** INPUT MATERIAL **
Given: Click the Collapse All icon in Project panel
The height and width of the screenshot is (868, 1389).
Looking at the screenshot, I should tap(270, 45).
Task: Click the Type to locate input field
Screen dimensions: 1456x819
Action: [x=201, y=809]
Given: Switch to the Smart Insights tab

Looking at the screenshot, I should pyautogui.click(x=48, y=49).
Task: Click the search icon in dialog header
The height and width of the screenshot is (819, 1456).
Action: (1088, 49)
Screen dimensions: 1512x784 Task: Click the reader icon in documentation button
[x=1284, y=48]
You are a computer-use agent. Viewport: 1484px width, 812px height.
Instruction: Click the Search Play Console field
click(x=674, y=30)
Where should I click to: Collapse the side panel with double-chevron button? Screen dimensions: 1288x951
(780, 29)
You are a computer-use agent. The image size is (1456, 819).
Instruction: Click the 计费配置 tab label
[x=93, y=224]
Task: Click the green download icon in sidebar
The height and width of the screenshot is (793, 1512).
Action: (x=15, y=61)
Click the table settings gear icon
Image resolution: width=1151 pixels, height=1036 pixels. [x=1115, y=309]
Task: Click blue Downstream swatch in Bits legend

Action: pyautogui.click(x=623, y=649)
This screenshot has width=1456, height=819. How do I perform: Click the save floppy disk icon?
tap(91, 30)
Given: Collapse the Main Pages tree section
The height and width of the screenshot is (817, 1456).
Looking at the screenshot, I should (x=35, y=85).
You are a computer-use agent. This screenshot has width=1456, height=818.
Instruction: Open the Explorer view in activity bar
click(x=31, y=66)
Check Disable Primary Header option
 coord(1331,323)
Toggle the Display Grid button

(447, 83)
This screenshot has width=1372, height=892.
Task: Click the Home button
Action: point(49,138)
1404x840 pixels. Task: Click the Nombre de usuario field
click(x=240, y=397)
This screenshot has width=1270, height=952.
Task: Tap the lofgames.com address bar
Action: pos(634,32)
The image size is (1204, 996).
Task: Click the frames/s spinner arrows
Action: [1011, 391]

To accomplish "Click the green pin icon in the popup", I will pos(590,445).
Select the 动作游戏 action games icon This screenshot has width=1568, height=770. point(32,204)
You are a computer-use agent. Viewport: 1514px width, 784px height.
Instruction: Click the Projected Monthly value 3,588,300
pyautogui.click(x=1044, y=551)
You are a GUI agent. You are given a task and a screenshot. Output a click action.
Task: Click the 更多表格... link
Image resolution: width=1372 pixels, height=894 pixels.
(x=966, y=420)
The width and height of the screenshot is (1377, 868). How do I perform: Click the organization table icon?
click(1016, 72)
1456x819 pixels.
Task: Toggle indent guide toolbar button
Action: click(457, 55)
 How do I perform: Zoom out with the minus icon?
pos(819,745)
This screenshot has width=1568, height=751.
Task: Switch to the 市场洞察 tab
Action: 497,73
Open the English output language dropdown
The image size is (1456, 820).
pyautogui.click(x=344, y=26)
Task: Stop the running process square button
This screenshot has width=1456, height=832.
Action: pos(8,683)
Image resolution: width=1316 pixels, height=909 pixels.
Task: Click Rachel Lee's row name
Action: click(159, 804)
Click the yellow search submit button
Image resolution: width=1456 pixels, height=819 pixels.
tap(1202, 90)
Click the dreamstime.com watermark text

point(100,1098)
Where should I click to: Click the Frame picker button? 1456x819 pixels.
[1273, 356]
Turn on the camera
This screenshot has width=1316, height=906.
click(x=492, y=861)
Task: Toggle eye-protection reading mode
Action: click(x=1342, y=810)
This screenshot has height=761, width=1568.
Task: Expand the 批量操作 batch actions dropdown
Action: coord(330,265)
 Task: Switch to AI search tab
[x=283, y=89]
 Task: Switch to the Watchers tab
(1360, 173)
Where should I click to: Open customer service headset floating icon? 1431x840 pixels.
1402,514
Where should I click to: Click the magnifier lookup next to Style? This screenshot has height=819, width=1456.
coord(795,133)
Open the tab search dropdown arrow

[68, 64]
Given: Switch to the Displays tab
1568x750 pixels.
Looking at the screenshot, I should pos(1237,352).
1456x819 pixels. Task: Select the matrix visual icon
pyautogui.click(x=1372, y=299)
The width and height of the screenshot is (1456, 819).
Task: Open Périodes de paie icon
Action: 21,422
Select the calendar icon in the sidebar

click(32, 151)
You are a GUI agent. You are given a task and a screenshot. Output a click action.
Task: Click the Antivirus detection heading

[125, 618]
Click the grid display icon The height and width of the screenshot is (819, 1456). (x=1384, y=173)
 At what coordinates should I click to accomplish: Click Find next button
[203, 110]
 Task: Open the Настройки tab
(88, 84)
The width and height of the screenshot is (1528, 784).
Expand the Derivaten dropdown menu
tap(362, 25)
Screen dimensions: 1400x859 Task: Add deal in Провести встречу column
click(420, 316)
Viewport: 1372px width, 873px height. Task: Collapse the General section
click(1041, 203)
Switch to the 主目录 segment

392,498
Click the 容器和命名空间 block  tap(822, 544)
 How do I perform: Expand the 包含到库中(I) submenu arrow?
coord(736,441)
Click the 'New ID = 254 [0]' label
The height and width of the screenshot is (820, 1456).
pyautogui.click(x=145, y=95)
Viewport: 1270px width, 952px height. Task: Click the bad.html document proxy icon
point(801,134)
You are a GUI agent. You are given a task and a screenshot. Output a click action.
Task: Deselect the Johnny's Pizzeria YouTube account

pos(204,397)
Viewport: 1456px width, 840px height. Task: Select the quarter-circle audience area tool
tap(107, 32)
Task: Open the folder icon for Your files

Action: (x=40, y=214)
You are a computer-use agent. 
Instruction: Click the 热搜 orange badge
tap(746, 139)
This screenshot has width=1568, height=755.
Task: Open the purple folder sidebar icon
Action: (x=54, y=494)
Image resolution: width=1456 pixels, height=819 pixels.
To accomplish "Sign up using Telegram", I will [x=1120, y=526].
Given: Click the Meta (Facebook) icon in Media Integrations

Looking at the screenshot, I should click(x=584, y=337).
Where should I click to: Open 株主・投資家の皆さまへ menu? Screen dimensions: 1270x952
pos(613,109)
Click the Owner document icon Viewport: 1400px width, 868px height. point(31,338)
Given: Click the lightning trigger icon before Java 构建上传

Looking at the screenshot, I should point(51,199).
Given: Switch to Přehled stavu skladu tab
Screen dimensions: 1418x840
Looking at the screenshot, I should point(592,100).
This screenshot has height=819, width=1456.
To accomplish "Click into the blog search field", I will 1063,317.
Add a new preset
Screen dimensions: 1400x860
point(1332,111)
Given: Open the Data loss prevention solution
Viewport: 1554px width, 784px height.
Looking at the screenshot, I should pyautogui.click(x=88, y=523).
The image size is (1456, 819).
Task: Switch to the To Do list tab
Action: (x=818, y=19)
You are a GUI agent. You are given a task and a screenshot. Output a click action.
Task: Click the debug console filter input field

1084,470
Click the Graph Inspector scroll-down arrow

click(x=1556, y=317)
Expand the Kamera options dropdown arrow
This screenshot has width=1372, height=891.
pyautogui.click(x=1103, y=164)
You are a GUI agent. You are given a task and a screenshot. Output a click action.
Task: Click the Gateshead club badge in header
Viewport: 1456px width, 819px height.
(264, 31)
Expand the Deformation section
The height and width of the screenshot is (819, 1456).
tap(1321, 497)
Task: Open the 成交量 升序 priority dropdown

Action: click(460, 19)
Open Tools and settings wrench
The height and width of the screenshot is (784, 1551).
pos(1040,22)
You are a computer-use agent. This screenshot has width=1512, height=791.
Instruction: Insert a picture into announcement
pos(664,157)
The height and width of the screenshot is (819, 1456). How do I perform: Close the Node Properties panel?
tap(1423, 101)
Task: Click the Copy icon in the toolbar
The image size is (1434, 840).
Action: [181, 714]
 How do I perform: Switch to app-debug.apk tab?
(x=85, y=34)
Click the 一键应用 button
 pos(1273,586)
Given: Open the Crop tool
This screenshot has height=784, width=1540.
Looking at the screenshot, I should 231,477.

** EXERCISE INSTRUCTIONS **
Above are the records; from them, give again exactly the lines from the one containing "1568x750 pixels." to the one containing "Click the grid", both lines included, and nothing more.

** ANSWER TO THIS EXERCISE **
1568x750 pixels.
Looking at the screenshot, I should pos(1237,352).
1456x819 pixels. Task: Select the matrix visual icon
pyautogui.click(x=1372, y=299)
The width and height of the screenshot is (1456, 819).
Task: Open Périodes de paie icon
Action: 21,422
Select the calendar icon in the sidebar

click(32, 151)
You are a GUI agent. You are given a task and a screenshot. Output a click action.
Task: Click the Antivirus detection heading

[125, 618]
Click the grid display icon The height and width of the screenshot is (819, 1456). (x=1384, y=173)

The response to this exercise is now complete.